- _Assigned task_: Exact copies of all the records are to be printed.

- _Extracted data_:
···
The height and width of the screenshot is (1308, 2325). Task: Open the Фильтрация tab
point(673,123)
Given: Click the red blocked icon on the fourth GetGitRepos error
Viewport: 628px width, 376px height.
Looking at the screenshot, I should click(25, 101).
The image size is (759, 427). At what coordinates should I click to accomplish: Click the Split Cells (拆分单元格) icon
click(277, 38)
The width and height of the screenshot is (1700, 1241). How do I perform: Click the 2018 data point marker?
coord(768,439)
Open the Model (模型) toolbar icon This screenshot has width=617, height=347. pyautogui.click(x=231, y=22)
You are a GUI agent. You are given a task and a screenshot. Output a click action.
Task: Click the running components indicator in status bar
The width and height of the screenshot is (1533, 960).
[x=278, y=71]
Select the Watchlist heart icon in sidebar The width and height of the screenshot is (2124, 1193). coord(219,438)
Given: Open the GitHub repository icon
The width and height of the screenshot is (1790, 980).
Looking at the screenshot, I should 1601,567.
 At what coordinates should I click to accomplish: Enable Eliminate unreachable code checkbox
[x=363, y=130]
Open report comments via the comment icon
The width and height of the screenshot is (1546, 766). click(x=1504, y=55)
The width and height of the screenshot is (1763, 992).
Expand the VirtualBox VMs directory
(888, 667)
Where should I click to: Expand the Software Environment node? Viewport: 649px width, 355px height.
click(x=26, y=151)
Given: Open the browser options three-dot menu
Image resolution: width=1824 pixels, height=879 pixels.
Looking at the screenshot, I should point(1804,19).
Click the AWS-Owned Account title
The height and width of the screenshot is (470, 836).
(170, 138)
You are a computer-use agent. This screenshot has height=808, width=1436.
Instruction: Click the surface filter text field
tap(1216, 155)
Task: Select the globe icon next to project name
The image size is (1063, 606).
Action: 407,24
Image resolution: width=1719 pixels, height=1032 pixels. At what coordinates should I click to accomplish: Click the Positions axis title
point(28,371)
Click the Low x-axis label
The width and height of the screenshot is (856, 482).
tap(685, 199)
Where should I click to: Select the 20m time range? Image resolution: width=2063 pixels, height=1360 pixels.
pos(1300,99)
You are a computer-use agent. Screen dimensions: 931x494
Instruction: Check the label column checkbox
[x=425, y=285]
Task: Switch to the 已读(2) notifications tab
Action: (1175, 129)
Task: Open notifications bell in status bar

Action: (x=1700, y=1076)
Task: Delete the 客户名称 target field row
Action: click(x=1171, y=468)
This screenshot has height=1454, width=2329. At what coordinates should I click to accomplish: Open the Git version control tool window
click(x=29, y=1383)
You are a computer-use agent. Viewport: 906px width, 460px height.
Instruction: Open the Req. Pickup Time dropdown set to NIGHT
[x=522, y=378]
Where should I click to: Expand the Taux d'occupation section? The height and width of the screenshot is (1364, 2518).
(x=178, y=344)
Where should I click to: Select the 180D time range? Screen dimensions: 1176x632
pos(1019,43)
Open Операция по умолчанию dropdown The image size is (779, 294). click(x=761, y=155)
···
- _Written response_:
The height and width of the screenshot is (1308, 2325). Task: Open the Фильтрация tab
point(673,123)
Given: Click the red blocked icon on the fourth GetGitRepos error
Viewport: 628px width, 376px height.
Looking at the screenshot, I should click(25, 101).
The image size is (759, 427). At what coordinates should I click to accomplish: Click the Split Cells (拆分单元格) icon
click(277, 38)
The width and height of the screenshot is (1700, 1241). How do I perform: Click the 2018 data point marker?
coord(768,439)
Open the Model (模型) toolbar icon This screenshot has width=617, height=347. pyautogui.click(x=231, y=22)
You are a GUI agent. You are given a task and a screenshot. Output a click action.
Task: Click the running components indicator in status bar
The width and height of the screenshot is (1533, 960).
[x=278, y=71]
Select the Watchlist heart icon in sidebar The width and height of the screenshot is (2124, 1193). coord(219,438)
Given: Open the GitHub repository icon
The width and height of the screenshot is (1790, 980).
Looking at the screenshot, I should 1601,567.
 At what coordinates should I click to accomplish: Enable Eliminate unreachable code checkbox
[x=363, y=130]
Open report comments via the comment icon
The width and height of the screenshot is (1546, 766). click(x=1504, y=55)
The width and height of the screenshot is (1763, 992).
Expand the VirtualBox VMs directory
(888, 667)
Where should I click to: Expand the Software Environment node? Viewport: 649px width, 355px height.
click(x=26, y=151)
Given: Open the browser options three-dot menu
Image resolution: width=1824 pixels, height=879 pixels.
Looking at the screenshot, I should point(1804,19).
Click the AWS-Owned Account title
The height and width of the screenshot is (470, 836).
(170, 138)
You are a computer-use agent. This screenshot has height=808, width=1436.
Instruction: Click the surface filter text field
tap(1216, 155)
Task: Select the globe icon next to project name
The image size is (1063, 606).
Action: 407,24
Image resolution: width=1719 pixels, height=1032 pixels. At what coordinates should I click to accomplish: Click the Positions axis title
point(28,371)
Click the Low x-axis label
The width and height of the screenshot is (856, 482).
tap(685, 199)
Where should I click to: Select the 20m time range? Image resolution: width=2063 pixels, height=1360 pixels.
pos(1300,99)
You are a computer-use agent. Screen dimensions: 931x494
Instruction: Check the label column checkbox
[x=425, y=285]
Task: Switch to the 已读(2) notifications tab
Action: (1175, 129)
Task: Open notifications bell in status bar

Action: (x=1700, y=1076)
Task: Delete the 客户名称 target field row
Action: click(x=1171, y=468)
This screenshot has height=1454, width=2329. At what coordinates should I click to accomplish: Open the Git version control tool window
click(x=29, y=1383)
You are a computer-use agent. Viewport: 906px width, 460px height.
Instruction: Open the Req. Pickup Time dropdown set to NIGHT
[x=522, y=378]
Where should I click to: Expand the Taux d'occupation section? The height and width of the screenshot is (1364, 2518).
(x=178, y=344)
Where should I click to: Select the 180D time range? Screen dimensions: 1176x632
pos(1019,43)
Open Операция по умолчанию dropdown The image size is (779, 294). click(x=761, y=155)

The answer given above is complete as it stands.